**DIRECTIONS FOR THIS TASK:** In the listing, rewrite the part that opens with the line containing "[Quick View] (509, 1561)" and closes with the line containing "0 Limits Inc (55, 749)", putting "Item" in place of "Product" and keeping everything else the same.
+++ ITEMS
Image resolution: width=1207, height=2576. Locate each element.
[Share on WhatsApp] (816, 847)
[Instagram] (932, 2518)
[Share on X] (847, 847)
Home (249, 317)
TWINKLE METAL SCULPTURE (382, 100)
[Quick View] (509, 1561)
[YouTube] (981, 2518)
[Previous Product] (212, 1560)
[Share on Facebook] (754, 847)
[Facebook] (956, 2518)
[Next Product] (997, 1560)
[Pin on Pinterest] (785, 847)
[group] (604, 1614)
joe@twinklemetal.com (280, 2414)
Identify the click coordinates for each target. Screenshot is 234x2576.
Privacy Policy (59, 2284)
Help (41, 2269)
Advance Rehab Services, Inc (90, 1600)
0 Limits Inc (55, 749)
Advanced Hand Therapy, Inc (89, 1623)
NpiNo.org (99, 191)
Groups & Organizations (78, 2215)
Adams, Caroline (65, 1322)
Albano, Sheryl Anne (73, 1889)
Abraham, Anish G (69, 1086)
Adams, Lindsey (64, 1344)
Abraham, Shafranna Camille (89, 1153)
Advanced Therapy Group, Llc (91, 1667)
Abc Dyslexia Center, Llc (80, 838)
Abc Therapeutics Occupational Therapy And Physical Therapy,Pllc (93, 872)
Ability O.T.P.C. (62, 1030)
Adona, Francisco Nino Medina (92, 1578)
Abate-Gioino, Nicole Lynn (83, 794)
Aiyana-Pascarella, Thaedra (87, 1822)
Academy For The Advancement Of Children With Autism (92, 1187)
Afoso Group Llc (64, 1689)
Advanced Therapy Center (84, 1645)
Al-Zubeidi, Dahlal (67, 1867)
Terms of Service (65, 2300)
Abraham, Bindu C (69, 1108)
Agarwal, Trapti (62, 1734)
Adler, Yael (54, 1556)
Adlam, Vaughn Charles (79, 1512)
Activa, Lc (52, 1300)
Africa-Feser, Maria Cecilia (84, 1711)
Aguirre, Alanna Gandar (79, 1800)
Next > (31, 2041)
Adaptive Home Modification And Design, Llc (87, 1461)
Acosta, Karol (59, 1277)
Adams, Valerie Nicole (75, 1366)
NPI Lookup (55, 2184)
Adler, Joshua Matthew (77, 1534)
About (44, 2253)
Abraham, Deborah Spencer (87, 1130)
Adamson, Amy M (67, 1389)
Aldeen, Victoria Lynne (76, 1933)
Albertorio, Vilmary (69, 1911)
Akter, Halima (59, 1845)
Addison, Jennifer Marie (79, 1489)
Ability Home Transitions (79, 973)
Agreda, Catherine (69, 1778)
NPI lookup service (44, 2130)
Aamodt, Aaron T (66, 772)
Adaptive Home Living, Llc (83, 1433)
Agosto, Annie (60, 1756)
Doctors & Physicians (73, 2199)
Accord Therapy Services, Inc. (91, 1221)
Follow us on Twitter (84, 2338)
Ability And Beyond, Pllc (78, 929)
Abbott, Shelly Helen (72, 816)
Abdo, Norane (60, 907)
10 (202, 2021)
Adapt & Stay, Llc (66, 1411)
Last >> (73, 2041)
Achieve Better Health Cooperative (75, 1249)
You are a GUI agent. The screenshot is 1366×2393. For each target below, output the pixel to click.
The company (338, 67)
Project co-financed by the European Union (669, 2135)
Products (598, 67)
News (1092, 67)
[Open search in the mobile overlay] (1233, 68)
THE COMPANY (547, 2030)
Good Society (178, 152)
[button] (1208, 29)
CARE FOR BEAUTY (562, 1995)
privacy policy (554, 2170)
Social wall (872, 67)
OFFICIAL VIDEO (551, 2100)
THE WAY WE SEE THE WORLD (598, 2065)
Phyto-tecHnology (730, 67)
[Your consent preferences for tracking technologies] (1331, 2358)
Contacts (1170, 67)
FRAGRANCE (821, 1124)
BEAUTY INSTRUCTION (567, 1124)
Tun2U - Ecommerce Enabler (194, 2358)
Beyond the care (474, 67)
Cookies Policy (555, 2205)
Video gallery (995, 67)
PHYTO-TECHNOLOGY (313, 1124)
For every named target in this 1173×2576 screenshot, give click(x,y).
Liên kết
++++++
**REPLY:**
[Quick View] (509, 1561)
[YouTube] (981, 2518)
[Previous Item] (212, 1560)
[Share on Facebook] (754, 847)
[Facebook] (956, 2518)
[Next Item] (997, 1560)
[Pin on Pinterest] (785, 847)
[group] (604, 1614)
joe@twinklemetal.com (280, 2414)
Identify the click coordinates for each target. Screenshot is 234x2576.
Privacy Policy (59, 2284)
Help (41, 2269)
Advance Rehab Services, Inc (90, 1600)
0 Limits Inc (55, 749)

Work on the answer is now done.